Questi sensibili elementi di apertura e di rinnovamento crearono intorno ai comunisti un nuovo clima di consensi, e nelle elezioni amministrative del 15 giugno 1975 il PCI aumentò di oltre 6 punti, arrivando, col 33%, a un passo dal 35% della DC. Il sorpasso elettorale sarebbe però avvenuto solo alle elezioni europee del 1984, subito dopo la morte di Berlinguer, col PCI al 33,4% e la DC al 33%. Ma furono anche gli anni di piombo: alcune frange della sinistra extraparlamentare ritennero che la lotta politica così com'era stata finora condotta, anche nelle forme più dure, era del tutto inefficace e quindi l'unico modo di combattere il capitalismo era la lotta armata.

Un disegno che non poteva che avere come uno dei bersagli principali proprio il PCI, nemmeno più “revisionista” ma solamente “traditore”. Le principali vittime del terrorismo furono in verità uomini dello Stato, imprenditori, giornalisti, ma quando in una fabbrica di Genova il sindacalista comunista Guido Rossa denunciò apertamente alcune connivenze col terrorismo, le Brigate Rosse lo uccisero. Un periodo terribile culminato nel momento più difficile della storia repubblicana, il sequestro e l'uccisione di Aldo Moro, 1978.

Un momento drammatico e decisivo fu la morte di Berlinguer, nel giugno del 1984: i suoi funerali furono la più grande manifestazione della storia italiana e videro l’immensa partecipazione non solo del popolo comunista ma anche di cittadini i quali vedevano scomparire uno dei pochi uomini politici che, per serietà e onestà, erano riusciti ad acquisire la fiducia della gente.

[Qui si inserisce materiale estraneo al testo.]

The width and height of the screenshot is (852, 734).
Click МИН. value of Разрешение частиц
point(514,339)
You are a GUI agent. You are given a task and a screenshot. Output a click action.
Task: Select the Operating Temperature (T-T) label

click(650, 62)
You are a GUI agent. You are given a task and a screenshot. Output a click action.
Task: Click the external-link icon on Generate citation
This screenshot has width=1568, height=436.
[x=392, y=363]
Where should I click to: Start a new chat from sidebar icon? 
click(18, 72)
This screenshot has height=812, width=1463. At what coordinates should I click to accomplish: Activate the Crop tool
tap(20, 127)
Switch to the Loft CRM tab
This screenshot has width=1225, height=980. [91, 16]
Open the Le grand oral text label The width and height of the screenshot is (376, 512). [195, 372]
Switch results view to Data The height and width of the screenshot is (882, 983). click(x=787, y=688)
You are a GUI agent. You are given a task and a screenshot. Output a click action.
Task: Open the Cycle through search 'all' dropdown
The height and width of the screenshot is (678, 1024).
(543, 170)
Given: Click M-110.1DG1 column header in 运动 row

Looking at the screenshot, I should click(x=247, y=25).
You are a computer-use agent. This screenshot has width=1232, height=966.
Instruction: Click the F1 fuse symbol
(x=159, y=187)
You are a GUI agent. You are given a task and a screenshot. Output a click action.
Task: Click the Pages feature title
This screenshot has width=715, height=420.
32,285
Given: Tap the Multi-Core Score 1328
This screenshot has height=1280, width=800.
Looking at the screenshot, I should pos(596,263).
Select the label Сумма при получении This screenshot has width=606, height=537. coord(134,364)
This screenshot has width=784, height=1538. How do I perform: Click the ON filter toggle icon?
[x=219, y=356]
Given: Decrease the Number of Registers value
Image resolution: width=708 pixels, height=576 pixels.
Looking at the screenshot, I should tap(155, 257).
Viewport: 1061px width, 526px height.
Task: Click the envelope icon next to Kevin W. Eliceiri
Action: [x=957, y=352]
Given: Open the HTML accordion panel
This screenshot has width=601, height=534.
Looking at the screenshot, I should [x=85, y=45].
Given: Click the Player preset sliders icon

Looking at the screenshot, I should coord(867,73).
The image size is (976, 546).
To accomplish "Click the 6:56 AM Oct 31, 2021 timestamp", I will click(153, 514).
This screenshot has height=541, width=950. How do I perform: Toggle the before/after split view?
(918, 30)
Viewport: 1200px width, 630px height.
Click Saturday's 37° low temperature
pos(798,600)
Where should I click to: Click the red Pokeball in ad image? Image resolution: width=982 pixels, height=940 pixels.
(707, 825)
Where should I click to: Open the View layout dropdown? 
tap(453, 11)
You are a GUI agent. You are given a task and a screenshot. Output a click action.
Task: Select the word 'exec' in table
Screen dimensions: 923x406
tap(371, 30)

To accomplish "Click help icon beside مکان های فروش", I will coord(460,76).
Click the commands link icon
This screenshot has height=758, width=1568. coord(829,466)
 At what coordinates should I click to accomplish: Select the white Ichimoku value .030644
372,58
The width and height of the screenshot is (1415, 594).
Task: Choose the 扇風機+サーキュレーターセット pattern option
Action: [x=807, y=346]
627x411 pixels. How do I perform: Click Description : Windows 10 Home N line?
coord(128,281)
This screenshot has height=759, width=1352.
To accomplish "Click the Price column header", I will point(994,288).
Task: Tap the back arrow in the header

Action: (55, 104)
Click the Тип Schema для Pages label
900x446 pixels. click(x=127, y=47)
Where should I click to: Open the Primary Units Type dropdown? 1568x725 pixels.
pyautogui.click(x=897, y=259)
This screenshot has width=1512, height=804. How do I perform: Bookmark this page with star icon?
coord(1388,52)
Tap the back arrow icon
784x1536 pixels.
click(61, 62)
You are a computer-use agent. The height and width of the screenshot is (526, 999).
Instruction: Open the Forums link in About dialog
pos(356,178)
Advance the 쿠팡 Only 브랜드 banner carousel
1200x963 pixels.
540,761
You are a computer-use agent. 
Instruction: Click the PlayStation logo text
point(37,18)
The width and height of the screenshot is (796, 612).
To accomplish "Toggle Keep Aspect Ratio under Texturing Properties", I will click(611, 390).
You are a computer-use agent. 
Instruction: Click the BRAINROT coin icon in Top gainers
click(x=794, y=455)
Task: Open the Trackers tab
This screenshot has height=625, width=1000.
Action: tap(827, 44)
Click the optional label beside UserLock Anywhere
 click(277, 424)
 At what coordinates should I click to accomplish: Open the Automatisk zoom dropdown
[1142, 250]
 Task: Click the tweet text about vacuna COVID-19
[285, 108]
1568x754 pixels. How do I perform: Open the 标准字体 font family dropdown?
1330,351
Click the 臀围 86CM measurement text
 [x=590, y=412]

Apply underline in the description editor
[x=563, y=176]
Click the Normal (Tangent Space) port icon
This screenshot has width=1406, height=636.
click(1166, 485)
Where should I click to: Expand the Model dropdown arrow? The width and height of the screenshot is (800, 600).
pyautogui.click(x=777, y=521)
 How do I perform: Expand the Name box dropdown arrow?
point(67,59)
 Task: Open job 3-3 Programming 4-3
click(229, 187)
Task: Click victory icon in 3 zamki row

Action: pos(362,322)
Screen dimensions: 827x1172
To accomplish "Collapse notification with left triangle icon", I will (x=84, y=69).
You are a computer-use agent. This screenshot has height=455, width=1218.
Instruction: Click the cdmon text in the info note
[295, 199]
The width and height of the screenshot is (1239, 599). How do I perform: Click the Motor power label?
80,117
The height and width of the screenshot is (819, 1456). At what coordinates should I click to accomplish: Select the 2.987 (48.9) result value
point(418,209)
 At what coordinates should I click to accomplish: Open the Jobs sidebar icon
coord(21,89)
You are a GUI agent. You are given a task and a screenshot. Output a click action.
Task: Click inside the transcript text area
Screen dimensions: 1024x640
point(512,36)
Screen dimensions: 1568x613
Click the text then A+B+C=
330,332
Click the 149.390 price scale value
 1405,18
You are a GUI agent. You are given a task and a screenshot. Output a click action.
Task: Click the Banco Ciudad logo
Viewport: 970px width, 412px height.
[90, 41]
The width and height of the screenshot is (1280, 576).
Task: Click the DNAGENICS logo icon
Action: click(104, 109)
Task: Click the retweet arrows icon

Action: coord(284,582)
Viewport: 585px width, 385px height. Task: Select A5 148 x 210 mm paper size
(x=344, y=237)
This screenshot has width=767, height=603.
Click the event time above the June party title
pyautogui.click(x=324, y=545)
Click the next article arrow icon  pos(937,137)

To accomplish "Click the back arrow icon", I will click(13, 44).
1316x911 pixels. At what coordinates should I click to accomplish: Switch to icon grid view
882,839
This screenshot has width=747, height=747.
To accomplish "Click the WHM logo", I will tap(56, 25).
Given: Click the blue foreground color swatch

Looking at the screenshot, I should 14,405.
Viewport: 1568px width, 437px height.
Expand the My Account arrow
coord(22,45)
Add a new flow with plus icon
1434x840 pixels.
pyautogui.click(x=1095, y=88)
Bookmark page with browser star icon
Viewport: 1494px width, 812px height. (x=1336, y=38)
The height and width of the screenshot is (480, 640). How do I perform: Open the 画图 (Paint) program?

La svolta decisiva è stata impressa al PCI fra l'89 e il '91 da Achille Occhetto, il quale decise, anche in relazione al crollo dell'URSS e dei regimi satelliti, di accelerare la trasformazione del PCI: un dibattito senza precedenti, appassionato e drammatico, attraversò il partito coinvolgendo centinaia di migliaia di militanti, quelli per il sì, cioè favorevoli all'opzione apertamente socialdemocratica proposta da Occhetto, e quelli per il no, convinti della necessità di mantenere viva una forza comunista consapevole della propria storia.

Questo breve percorso storico – conclude il presidente del Consiglio comunale Luca Milani – credo che ci aiuti a comprendere veramente e pienamente che la storia del PCI è dentro la storia d’Italia; non dobbiamo avere nostalgia e vivere questo centenario nel rammarico di ciò che è stato e non c’è più, commiserandoci perché si stava meglio quando si stava peggio. L’eredità del PCI è un eredità pesante perché ci ha lasciato una immensa raccolta di documenti, libri, immagini, testi e tesi, tutte testimonianze di valori e principi che forse vale la pene rileggere e rivivere oggi anche alla luce della pandemia che ci sta attraversando”.